Clinton and Trump initially responded to the incident in contrasting styles: Trump was quick to announce that a bomb had gone off in New York, even before there was much information about the incident; Clinton, meanwhile, urged caution, and the importance of waiting to draw conclusions until more information was available.
Trump campaign spokesman Jason Miller said that the Clinton campaign accused the Republican nominee of treason and criticized her previous stances on the war in Iraq.
"If Clinton really wants to find the real cause of ISIS, she needs to take a long, hard look in the mirror," Miller said.
In her news conference Monday morning, Clinton also warned against the instinct to villainize entire groups of people based on religion.
Asked about Ahmad Khan Rahami -- in custody following a police shootout after he was allegedly seen on video near the bombing -- and whether his Afghan descent will help Trump politically, Clinton said: "There are millions of law-abiding, peaceful Muslim Americans."
"That is why I have been very clear. We are going after the bad guys and we are going to get them, but we are not going to go after an entire religion and give ISIS exactly what it is wanting," Clinton said.
Clinton's news conference offered no new policies to fight terror.
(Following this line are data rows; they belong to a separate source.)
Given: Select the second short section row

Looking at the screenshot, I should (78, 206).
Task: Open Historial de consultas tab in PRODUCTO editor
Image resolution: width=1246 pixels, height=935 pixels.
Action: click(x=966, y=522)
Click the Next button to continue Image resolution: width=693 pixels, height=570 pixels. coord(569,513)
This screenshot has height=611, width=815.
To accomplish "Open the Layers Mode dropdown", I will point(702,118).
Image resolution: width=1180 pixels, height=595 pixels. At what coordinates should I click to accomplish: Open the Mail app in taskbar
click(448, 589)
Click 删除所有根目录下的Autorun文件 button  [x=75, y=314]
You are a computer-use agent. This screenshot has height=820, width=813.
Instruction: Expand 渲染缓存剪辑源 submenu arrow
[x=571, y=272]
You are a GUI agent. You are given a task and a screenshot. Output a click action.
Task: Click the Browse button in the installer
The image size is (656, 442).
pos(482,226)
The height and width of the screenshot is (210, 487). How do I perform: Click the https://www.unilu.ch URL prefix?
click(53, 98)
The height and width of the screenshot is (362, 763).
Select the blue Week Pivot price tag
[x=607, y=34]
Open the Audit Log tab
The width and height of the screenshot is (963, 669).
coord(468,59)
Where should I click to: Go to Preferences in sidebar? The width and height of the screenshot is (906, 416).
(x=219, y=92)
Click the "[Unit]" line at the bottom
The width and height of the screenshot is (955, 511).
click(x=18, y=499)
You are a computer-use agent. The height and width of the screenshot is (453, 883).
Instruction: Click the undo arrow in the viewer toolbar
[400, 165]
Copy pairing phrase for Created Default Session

She argued, as she has before, that the United States needs to invest more in intelligence to combat lone wolf attacks.
The former secretary of state also called on tech companies in Silicon Valley to "give us the tools and lead us to those who are attempting to promote attacks like we have seen."
Clinton has given speeches on defeating terror multiple times throughout the 2016 campaign, including policy-focused addresses in Minneapolis and New York earlier this year.